Examples of functions for working with dates: YEAR, MONTH and DAY in Excel

Excel spreadsheets provide the ability to work with various types of textual and numerical information. Date processing is also available. In this case, there may be a need to extract from the general meaning of a specific number, for example, a year. There are separate functions for this: YEAR, MONTH, DAY and DAY.



Examples of using functions for date processing in Excel

Excel tables store dates that are presented as a sequence of numeric values. It begins on January 1, 1900. This date will correspond to the number 1. At the same time, January 1, 2009 is laid down in the tables, as the number 39813. This is the number of days between the two designated dates.

The function YEAR is used similarly to the adjacent:

  • MONTH;
  • DAY;
  • WEEKDAY.

All of them display numerical values corresponding to the Gregorian calendar. Even if in the Excel spreadsheet, the Hijra calendar was chosen to display the entered date, then when isolating the year and other composite values by functions, the application will present a number that is equivalent to the Gregorian system of chronology.

To use the YEAR function, you need to enter into the cell the following function formula with one argument:

=YEAR(cell address with date in numeric format)
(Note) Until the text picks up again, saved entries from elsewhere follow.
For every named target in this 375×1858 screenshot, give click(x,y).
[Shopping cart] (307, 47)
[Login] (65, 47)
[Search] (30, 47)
The function argument is required. It can be replaced by "date_number_number". In the examples below, you can clearly see this. It is important to remember that when displaying the date as text (automatic orientation on the left edge of the cell), the YEAR function will not be executed. Its result will be the # SIGN. Therefore, formatted dates must be presented in a numerical version. Days, months and year can be separated by a dot, slash or comma.

Consider an example of working with the YEAR function in Excel. If we need to get a year from the original date, the function AVAILABLE will not help us since it does not work with dates, but only with text and numeric values. To separate the year, month or day from the full date for this, Excel provides functions for working with dates.

Example: There is a table with a list of dates and in each of them it is necessary to separate the value of only the year.

We introduce the original data in Excel.

Example 1.

To solve the problem, it is necessary to enter the formula in the cells of column B:

=YEAR(the address of the cell, from the date of which you need to isolate the year value)

YEAR function.

As a result, we extract years from each date.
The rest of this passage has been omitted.